ABOUT THIS TASK:
Scan the following material for the string "Locate" and copy each line in which it appears.

---- DATA FOR THE TASK

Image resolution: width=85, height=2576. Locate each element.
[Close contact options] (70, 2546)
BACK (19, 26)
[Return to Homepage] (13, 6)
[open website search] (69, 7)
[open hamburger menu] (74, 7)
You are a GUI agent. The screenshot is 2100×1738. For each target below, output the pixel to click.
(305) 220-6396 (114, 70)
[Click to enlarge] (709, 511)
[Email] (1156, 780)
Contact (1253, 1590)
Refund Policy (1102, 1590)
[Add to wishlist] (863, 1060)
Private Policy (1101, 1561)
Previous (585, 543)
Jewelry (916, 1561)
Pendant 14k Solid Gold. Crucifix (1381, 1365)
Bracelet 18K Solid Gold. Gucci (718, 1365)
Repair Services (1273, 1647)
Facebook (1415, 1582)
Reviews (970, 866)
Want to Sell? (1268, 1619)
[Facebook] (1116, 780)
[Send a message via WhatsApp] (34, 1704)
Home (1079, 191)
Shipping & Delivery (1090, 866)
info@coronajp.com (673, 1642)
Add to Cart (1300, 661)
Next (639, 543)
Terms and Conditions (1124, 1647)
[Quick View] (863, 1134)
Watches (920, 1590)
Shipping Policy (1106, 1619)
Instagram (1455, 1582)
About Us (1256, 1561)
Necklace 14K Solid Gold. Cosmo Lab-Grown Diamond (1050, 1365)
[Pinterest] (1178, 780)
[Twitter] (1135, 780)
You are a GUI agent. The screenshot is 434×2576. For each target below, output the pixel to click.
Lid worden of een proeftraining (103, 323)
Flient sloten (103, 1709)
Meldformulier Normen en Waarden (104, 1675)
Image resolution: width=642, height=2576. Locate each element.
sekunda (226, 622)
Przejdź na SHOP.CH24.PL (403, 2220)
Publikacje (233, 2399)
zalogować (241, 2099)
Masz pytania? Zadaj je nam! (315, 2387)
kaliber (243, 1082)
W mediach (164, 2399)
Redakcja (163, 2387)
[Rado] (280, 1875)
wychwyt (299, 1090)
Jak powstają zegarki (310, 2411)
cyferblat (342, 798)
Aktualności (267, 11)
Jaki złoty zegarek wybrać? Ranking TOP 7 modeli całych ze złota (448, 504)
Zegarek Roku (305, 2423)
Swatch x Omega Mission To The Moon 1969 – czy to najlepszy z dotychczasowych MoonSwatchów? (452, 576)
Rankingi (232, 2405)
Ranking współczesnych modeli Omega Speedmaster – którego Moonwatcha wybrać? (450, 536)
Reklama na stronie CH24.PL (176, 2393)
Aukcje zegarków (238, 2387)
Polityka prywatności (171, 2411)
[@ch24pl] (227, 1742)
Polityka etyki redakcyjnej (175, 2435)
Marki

--------

EXERCISE RESPONSE:
Image resolution: width=85, height=2576. Locate each element.
Image resolution: width=642, height=2576. Locate each element.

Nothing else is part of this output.